:: Records provided ::

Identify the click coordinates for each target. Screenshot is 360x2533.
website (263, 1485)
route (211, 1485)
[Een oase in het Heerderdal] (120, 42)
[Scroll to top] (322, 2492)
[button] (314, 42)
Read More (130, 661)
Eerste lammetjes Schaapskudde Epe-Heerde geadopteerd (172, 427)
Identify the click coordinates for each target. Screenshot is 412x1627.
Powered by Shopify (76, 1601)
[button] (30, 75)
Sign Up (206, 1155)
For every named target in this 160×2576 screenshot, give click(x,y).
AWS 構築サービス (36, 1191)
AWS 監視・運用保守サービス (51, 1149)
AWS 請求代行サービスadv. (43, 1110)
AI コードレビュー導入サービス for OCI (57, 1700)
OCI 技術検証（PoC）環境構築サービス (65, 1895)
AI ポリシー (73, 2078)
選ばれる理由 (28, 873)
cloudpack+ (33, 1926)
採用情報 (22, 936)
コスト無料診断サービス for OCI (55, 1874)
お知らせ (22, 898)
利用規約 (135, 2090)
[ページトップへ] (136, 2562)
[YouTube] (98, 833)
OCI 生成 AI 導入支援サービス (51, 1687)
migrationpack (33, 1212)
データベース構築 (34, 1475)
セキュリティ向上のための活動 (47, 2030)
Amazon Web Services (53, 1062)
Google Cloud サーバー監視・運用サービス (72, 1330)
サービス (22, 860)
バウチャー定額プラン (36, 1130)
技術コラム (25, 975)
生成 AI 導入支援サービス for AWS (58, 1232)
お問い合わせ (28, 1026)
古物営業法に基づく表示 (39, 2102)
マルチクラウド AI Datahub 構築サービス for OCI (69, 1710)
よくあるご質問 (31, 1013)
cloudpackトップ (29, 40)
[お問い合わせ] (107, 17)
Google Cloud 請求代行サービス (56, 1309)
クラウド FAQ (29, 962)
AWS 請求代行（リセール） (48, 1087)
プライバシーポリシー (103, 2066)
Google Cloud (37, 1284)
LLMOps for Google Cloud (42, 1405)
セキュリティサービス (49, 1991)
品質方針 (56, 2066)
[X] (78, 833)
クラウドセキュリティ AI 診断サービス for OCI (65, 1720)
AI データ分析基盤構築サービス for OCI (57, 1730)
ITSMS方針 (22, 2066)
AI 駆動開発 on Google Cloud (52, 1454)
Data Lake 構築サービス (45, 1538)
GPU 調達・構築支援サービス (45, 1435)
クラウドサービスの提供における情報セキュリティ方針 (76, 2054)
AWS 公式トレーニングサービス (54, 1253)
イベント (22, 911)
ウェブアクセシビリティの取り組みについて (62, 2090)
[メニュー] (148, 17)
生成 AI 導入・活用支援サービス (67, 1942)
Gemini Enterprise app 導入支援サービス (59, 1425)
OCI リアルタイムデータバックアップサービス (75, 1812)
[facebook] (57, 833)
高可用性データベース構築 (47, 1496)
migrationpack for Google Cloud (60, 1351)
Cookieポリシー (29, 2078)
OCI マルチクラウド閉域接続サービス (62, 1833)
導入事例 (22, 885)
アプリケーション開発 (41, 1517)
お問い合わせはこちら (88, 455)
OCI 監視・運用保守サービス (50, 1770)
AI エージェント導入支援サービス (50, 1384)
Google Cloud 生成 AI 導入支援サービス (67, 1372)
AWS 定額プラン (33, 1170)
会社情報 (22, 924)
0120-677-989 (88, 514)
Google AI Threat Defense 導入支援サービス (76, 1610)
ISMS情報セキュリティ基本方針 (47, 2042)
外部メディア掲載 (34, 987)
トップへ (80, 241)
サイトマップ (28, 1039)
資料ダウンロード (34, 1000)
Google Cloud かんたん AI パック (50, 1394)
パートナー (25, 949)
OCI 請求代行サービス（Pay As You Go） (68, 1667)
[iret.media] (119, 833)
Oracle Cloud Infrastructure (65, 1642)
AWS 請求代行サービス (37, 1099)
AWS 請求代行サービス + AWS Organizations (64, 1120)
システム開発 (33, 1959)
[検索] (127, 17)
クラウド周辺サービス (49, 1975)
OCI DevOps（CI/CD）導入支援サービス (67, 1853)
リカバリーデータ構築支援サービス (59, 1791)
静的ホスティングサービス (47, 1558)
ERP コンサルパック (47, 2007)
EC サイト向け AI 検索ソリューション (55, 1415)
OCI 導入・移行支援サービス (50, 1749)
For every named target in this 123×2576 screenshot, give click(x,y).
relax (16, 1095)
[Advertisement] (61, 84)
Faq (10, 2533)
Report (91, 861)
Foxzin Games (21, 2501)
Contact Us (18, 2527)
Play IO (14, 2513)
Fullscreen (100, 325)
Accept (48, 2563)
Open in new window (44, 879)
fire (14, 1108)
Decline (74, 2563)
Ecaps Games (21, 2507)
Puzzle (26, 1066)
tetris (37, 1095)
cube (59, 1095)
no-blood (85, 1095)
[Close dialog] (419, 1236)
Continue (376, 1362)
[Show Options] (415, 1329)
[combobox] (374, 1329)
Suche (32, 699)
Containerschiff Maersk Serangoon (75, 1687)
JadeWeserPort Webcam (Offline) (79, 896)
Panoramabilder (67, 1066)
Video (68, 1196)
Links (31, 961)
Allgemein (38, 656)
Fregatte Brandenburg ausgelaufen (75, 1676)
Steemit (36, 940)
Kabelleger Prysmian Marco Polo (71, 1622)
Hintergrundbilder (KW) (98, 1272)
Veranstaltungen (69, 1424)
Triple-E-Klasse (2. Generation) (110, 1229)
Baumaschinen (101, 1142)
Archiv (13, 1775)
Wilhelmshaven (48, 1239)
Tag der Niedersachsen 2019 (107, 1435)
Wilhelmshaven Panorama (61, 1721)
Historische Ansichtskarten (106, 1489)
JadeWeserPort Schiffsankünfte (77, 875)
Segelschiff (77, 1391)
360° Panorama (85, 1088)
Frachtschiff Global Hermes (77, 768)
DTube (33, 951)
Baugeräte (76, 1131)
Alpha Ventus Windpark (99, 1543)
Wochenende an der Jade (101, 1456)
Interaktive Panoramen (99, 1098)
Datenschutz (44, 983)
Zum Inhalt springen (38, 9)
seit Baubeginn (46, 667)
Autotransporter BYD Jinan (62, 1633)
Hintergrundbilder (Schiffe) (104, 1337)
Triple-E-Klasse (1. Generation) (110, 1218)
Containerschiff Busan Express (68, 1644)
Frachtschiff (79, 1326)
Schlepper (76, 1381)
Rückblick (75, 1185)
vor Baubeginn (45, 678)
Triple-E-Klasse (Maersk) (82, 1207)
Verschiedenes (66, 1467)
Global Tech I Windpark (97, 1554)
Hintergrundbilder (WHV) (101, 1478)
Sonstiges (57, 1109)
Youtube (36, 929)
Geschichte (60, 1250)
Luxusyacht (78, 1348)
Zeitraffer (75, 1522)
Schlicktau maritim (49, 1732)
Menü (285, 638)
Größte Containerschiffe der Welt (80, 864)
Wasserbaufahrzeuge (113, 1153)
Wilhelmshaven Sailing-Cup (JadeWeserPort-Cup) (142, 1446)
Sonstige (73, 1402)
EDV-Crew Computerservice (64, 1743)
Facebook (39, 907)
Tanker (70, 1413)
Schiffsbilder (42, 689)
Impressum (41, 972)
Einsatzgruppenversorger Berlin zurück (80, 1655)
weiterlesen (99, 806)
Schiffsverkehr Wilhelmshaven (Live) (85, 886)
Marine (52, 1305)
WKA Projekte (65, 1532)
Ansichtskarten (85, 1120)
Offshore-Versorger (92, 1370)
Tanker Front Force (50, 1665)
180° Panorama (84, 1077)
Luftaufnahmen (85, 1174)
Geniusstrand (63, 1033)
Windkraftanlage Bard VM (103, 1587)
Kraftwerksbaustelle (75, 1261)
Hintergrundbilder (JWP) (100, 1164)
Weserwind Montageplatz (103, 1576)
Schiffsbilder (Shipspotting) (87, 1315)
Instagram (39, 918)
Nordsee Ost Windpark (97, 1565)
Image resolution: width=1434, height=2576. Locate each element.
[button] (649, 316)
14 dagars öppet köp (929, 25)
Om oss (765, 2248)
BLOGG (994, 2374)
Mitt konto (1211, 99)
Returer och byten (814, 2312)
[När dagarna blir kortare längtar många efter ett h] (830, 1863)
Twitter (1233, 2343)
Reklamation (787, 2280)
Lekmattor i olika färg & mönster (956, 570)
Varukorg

:::

Aim of the exercise - Would you copy out exactly the lines above that start at the one containing "サービス (22, 860)" and end at the one containing "AI 駆動開発 on Google Cloud (52, 1454)", inclusive?

Answer box -
サービス (22, 860)
バウチャー定額プラン (36, 1130)
技術コラム (25, 975)
生成 AI 導入支援サービス for AWS (58, 1232)
お問い合わせ (28, 1026)
古物営業法に基づく表示 (39, 2102)
マルチクラウド AI Datahub 構築サービス for OCI (69, 1710)
よくあるご質問 (31, 1013)
cloudpackトップ (29, 40)
[お問い合わせ] (107, 17)
Google Cloud 請求代行サービス (56, 1309)
クラウド FAQ (29, 962)
AWS 請求代行（リセール） (48, 1087)
プライバシーポリシー (103, 2066)
Google Cloud (37, 1284)
LLMOps for Google Cloud (42, 1405)
セキュリティサービス (49, 1991)
品質方針 (56, 2066)
[X] (78, 833)
クラウドセキュリティ AI 診断サービス for OCI (65, 1720)
AI データ分析基盤構築サービス for OCI (57, 1730)
ITSMS方針 (22, 2066)
AI 駆動開発 on Google Cloud (52, 1454)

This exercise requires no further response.